Editorial
¿El crimen paga?
Son razonables las dudas sobre la legalidad y la efectividad de pagar para que en Colombia se deje de delinquir, más si la propuesta no va acompañada de una política gubernamental que intervenga sobre aspectos como la inequidad social y económica o el persistente abandono estatal.
“Serán miles a los cuales les vamos a pagar por no matar”. Así fue la propuesta que lanzó el presidente Gustavo Petro durante su reciente visita a Buenaventura, a donde llegó para buscar soluciones para enfrentar la violencia que afecta al puerto y que tiene como principal protagonista a su población más joven.
La controversia está servida y amerita que se le explique al país cuáles serían los alcances del plan del gobierno y cómo se garantizaría que no sea usado para fines contrarios a conseguir el retorno de la tranquilidad y de la seguridad ciudadana, en especial a los territorios más afectados por la criminalidad, así como a mejorar la calidad de vida de aquellos colombianos con más necesidades y menos oportunidades.
Son razonables las dudas sobre la legalidad y la efectividad de pagar para que en Colombia se deje de delinquir, más si la propuesta no va acompañada de una política gubernamental que intervenga sobre aspectos como la inequidad social y económica o el persistente abandono estatal.
No es la única vez que el Mandatario de los colombianos plantea la idea. Lo sugirió al principio de su mandato para los jóvenes que hicieron parte de la llamada primera línea, promotora del paro del 2021 y generadora de la violencia, el vandalismo y el caos que se generó en las principales ciudades del país. Además de ordenar la excarcelación de quienes fueron detenidos durante los disturbios, algunos de ellos incluso condenados, les ofreció una ayuda económica mensual de parte del Estado.
Ahora retoma la propuesta, dirigida a aquella población vulnerable que carece de oportunidades y por ello se convierte en objetivo fácil de las organizaciones criminales que la coopta para que haga parte de sus estructuras delictivas. Es lo que ocurre en Buenaventura, en el oriente de Cali o en aquellas comunidades del Pacífico colombiano históricamente abandonadas por el Estado.

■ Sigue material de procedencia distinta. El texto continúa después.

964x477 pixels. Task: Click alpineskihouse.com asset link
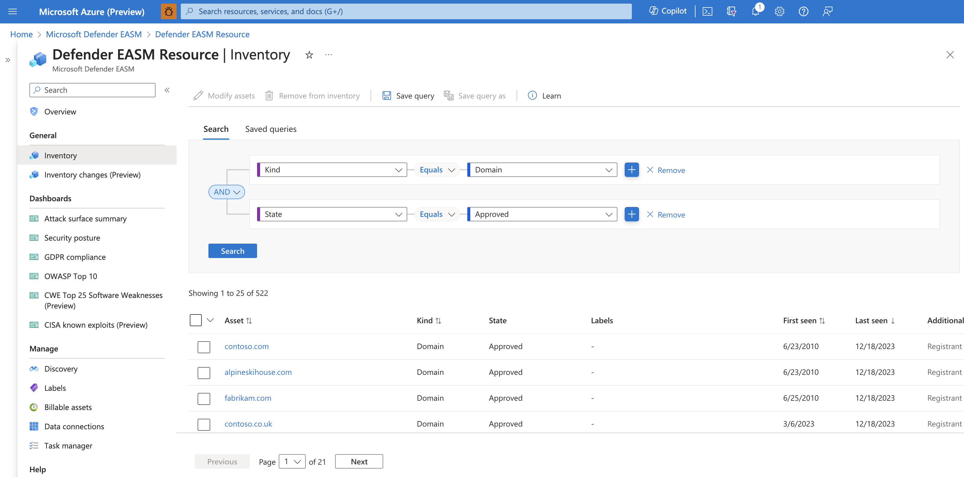click(x=258, y=371)
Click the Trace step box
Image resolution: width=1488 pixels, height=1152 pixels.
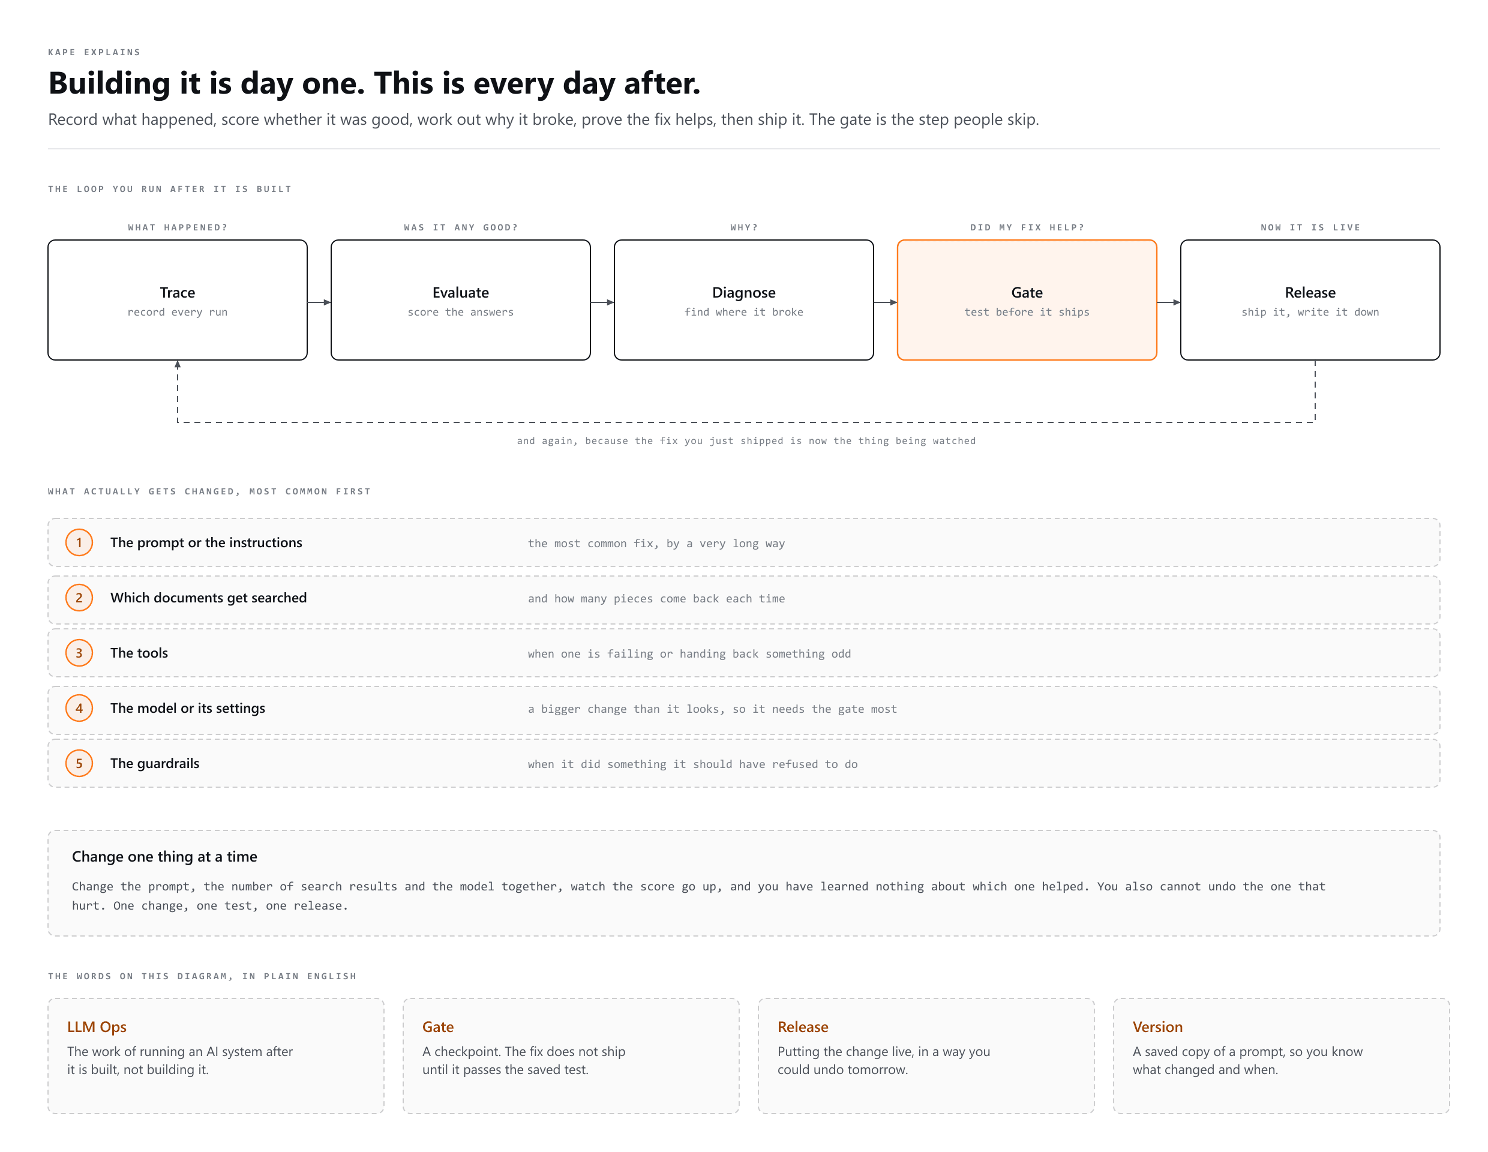point(177,300)
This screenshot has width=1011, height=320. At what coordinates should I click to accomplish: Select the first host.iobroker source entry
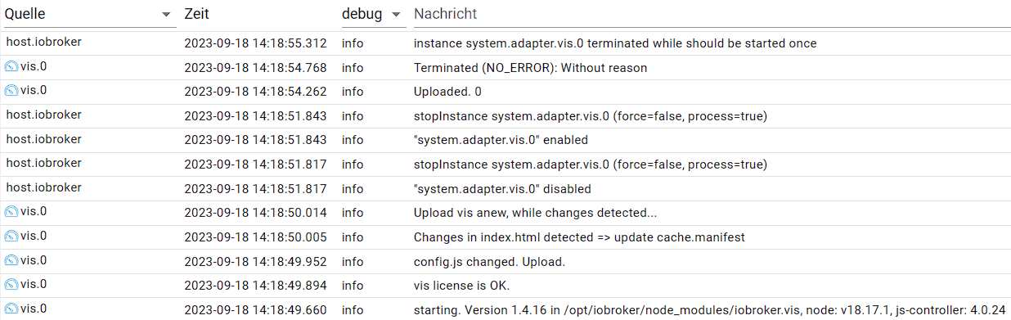(x=44, y=42)
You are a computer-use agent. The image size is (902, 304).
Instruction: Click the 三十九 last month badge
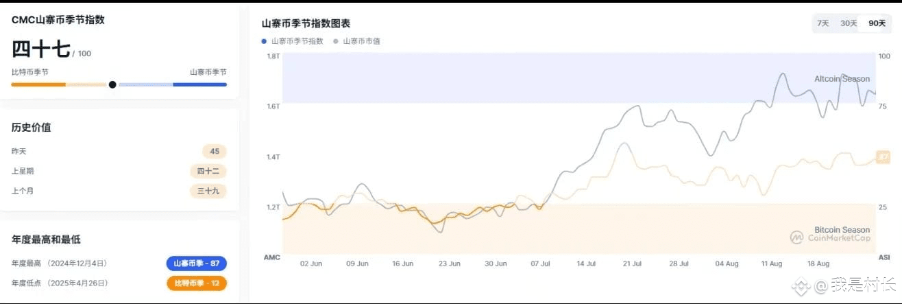[208, 191]
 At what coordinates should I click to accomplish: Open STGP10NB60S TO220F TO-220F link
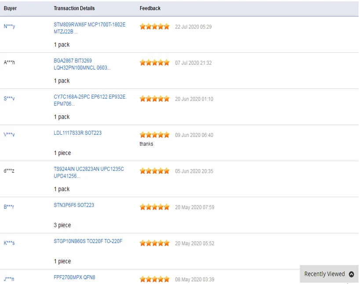(88, 241)
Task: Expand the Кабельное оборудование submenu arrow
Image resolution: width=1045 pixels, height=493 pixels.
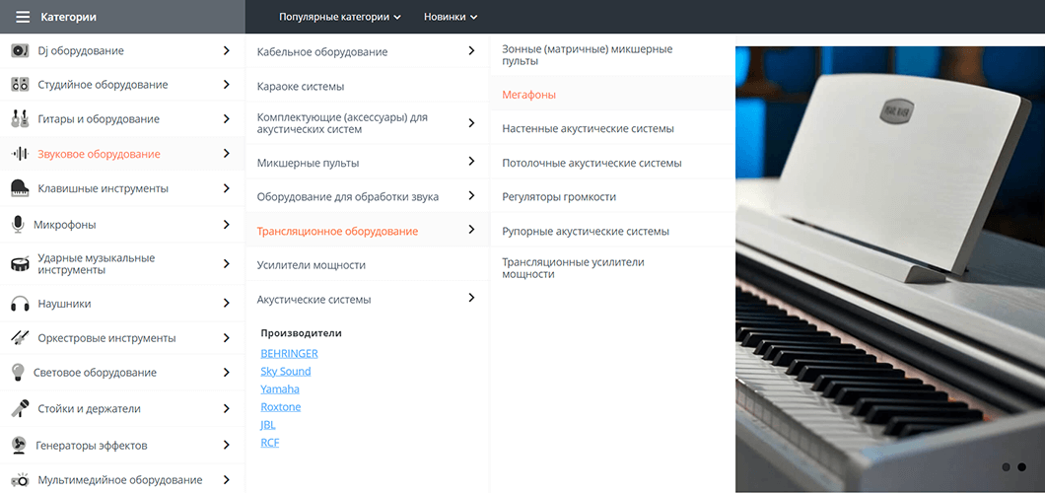Action: pyautogui.click(x=471, y=51)
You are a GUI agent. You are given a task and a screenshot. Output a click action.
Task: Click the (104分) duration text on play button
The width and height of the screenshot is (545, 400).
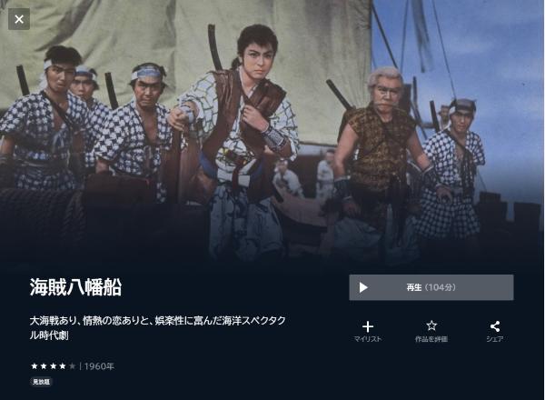pyautogui.click(x=440, y=287)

El camino más expedito para impedir que la juventud colombiana caiga en manos de la criminalidad es brindándole la posibilidad de un mejor futuro, en el que el progreso sea su realidad y no solo una utopía. Ello difícilmente se logrará pagando a quienes hoy matan, roban o extorsionan para que dejen de hacerlo.
Mientras no se garantice la permanencia de los niños y jóvenes colombianos en el sistema escolar, su acceso a la educación superior y a una formación de calidad, oportunidades para emplearse y que sean bien remunerados, la probabilidad de ponerle fin a esa noria de la violencia en Colombia será ínfima.
Si la propuesta presidencial se enfoca en quienes hoy hacen parte de organizaciones criminales como las que operan en Buenaventura, se enviaría un mensaje infortunado a cientos de miles de jóvenes en el país: que para recibir los beneficios del Estado hay que delinquir o infringir la ley. Nada más inapropiado para una nación donde la ilegalidad se ve como sinónimo de progreso y donde han olvidado valores fundamentales como el del respeto a la vida humana.